I was out on the main reef trolling around and i did see a yak on the bait reef at around 5.45 ... was speaking to my dad and he said that that he has caught a few of the groin during the night swell.  I think thats what makes fishing so appealing to many (including myself) as you never know what your going to catch! ;-)


----------



## Guest (Nov 11, 2013)

Hey Brolans I had a go at a Jew off that groin in storm surf a few years ago , look what happened

Self took photo back in the car getting ready to drive to hospital to get sewn up

Cheers


----------



## brolans (Aug 9, 2012)

looks pretty bad... how many stitches did you need? did you end up in the drink? My dad has had a few lucky escapes, nearly getting washed off the seaway rocks chasing jew

Rock fishing is can be quite dangerous at times...


----------



## Guest (Nov 11, 2013)

Think six from memory , picked up slammed down in to rocks face first , wave completely washed over me and left me lying there bruised and battered , had to limp out

Cheers


----------



## actionsurf (Jul 8, 2010)

KingCobe said:


> Hey Brolans I had a go at a Jew off that groin in storm surf a few years ago , look what happened
> 
> Self took photo back in the car getting ready to drive to hospital to get sewn up
> 
> Cheers


Ouch :shock: I spent my early life rock fishing. My grandfather lived on Kincumber track at Avoca and I remember the walks down the very steep track, the gnarliness of the ocean and him and his mates fishing waste deep water, running away from the big swells, catching the fish...and then back up a 1km steep hill track. He spent hours drilling me on the do's and donts of rock fishing. How to prepare, what to be aware of, cleats, safety harnesses, fishing with mates, etc. I love the stones' so much. It is the one thing I dearly miss living in Redcliffe now that the green zones exist, but I can get a fix a couple of times a year at Fraser.

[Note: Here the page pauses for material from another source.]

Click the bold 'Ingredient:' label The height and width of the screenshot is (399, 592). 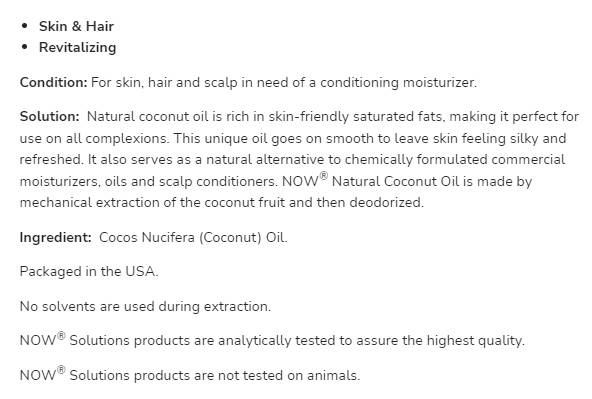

I nearly died as an adult, at ironically, Avoca - where I grew up...in big seas, around the back of the rock platform with no one around. My nearest death experience ever. I survived, but too long a story. You look like you got as lucky as i did ;-)

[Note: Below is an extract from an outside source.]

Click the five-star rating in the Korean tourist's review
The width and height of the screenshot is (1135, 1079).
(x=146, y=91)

I still love the rocks though and fish 'em every time I visit relo's in Sydney or on my twice yearly trips to Fraser. Never take your eye off the sea, 'eh !


----------



## actionsurf (Jul 8, 2010)

Great fish by the way carnster...  I love how these blokes yawn at the 'by catch' lol. Tough school here. I bet he was fun !!


----------



## carnster (May 27, 2008)

actionsurf said:


> Great fish by the way carnster...  I love how these blokes yawn at the 'by catch' lol. Tough school here. I bet he was fun !!


Thanks mate, yeah was a buzz for me for sure.


----------



## carnster (May 27, 2008)

Bertros said:


> carnster said:
> 
> 
> > Gatesy said:
> ...


Yeah Matt, i am looking forward to posting a hoo or mack sooner rather than later. My money is on Rod pac to be first but we will see.


----------



## carnster (May 27, 2008)

KingCobe said:


> Hey Brolans I had a go at a Jew off that groin in storm surf a few years ago , look what happened
> 
> Self took photo back in the car getting ready to drive to hospital to get sewn up
> 
> Cheers


Yeah i remember that night, it's one of the reasons that i stopped fishing of the groins. U R lucky 2 still be alive.


----------



## Guest (Nov 12, 2013)

I've seen that pic somewhere before i'm sure of it. I can't imagine it tickled.

Womans day magazine ??

Naa only joking mate I did put it up in a forum in response to something Rabbi was talking about , funny they say never turn your back to the waves and that's exactly what I did , was throwing around a big hard body Jew lure and wasn't much happening so turned to my left to try some new water , and the waves were coming from my right

Cheers Mick


----------